FBI Reports Rise of Hate Crimes against Muslims Post 9/11

November 27, 2002

Source: The San Francisco Chronicle

http://www.sfgate.com/cgi-bin/article.cgi?file=/c/a/2002/11/26/MN224441.DTL

On November 27, 2002 The San Francisco Chronicle reported that "hate crimes against Muslims soared after Sept. 11, according to an FBI report released Monday that also shows that most hate offenses in 2001 were committed against African Americans. The FBI's annual statistical report showed that hate crimes in the United States increased 21 percent from 8,063 in 2000 to 9,730 in 2001. Most of last year's hate crimes were motivated by racial bias (45 percent), followed by biases against ethnicity or national origin (22 percent), religion (19 percent), sexual orientation (14 percent) and disability (0.3 percent).
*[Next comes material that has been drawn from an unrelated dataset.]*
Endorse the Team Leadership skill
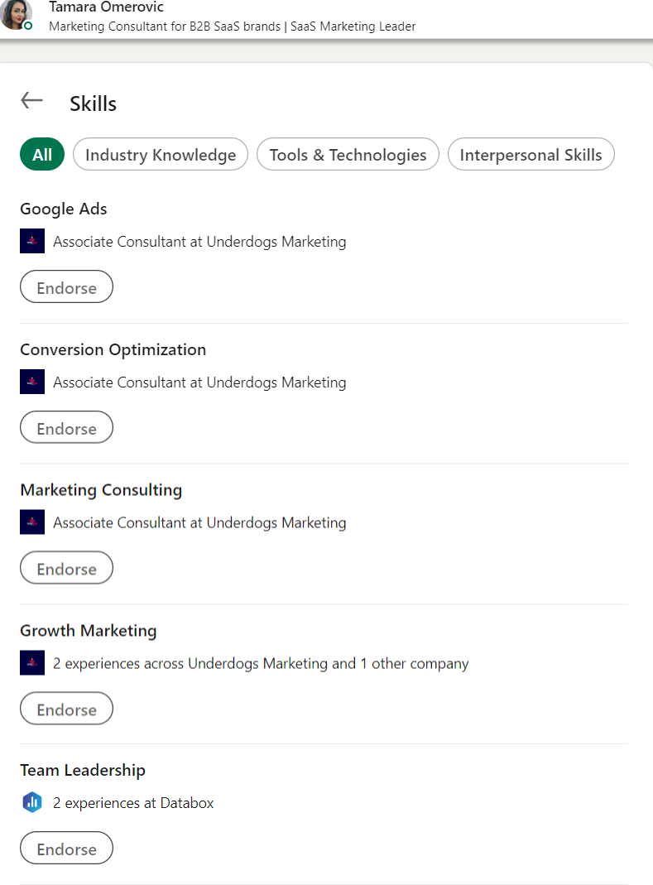 (x=66, y=848)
The most dramatic change noted by the report was a more than 1,600 percent increase in reported hate crimes against Muslims -- a jump from 28 hate incidents in 2000 to 481 last year. The report, however, showed that African Americans -- with 3,700 victims of hate crimes counted in 2001 -- were by far the largest group of victims, as they have been since the FBI began gathering hate crime statistics from local law enforcement in 1992. Hate crimes against African Americans rose slightly, from 2,884 incidents in 2000 to 2,899 incidents in 2001."